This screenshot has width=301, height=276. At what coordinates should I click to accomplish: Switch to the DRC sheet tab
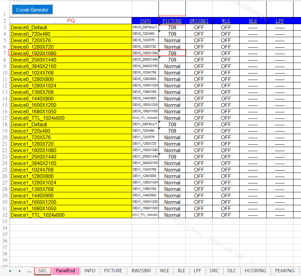click(214, 271)
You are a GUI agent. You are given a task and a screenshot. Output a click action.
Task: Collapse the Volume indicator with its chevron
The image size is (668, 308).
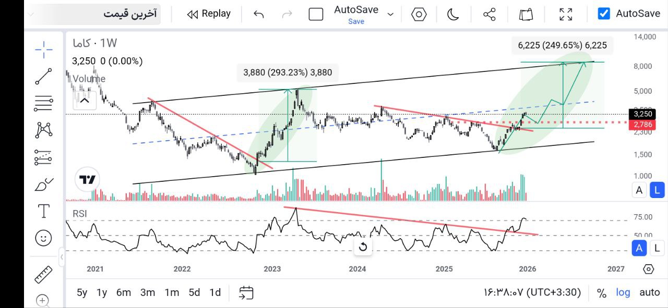[85, 99]
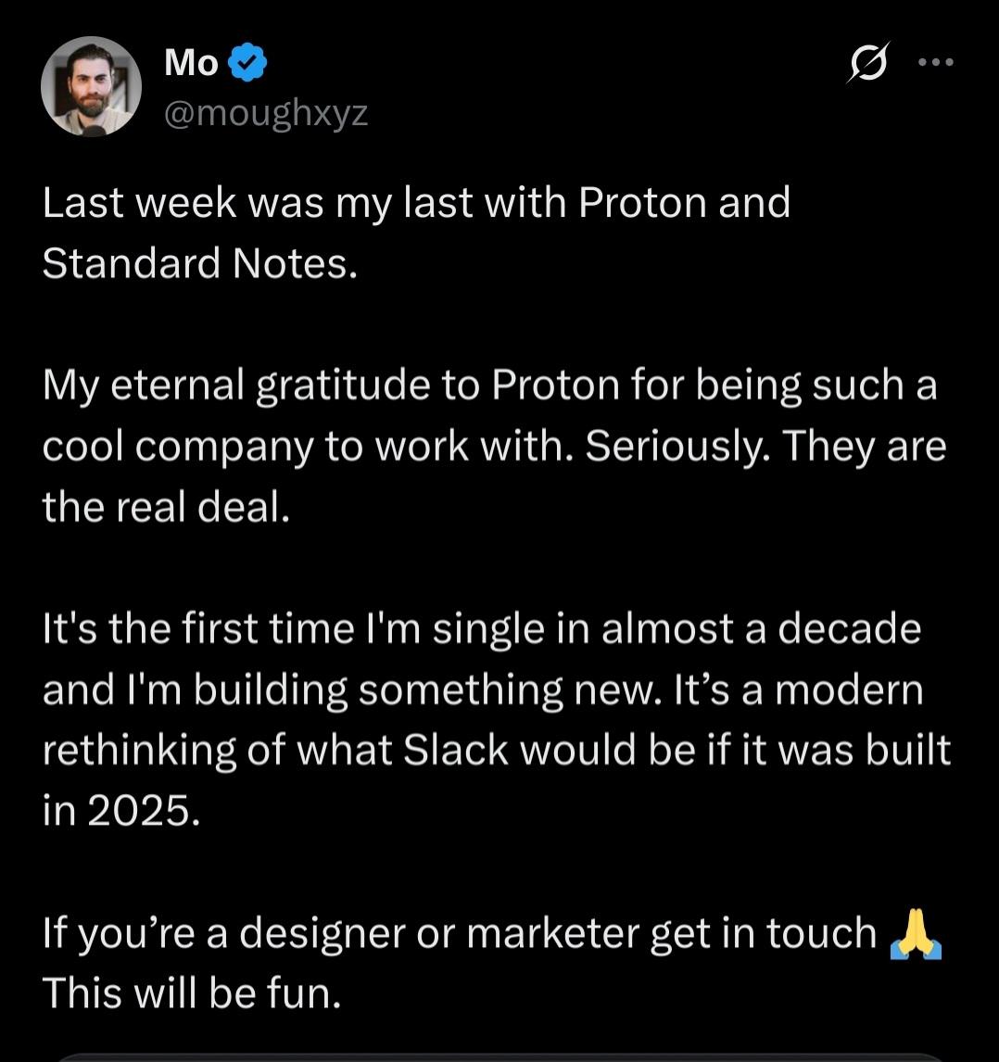This screenshot has height=1062, width=999.
Task: Open the profile via display name Mo
Action: pos(191,63)
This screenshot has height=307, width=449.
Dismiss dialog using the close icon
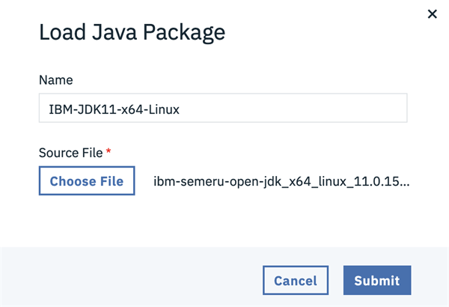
______
__Prompt__.
Write every entry out again exactly, dropping the pictures.

__Answer space__.
This screenshot has width=301, height=276. At what coordinates should I click to accomplish: Switch to the DRC sheet tab
click(214, 271)
You are a GUI agent. You are given a task and a screenshot. Output a click action.
Task: Collapse the Volume indicator with its chevron
The image size is (668, 308).
[85, 99]
This screenshot has height=1062, width=999.
Task: Open the profile via display name Mo
Action: pos(191,63)
This screenshot has height=307, width=449.
Dismiss dialog using the close icon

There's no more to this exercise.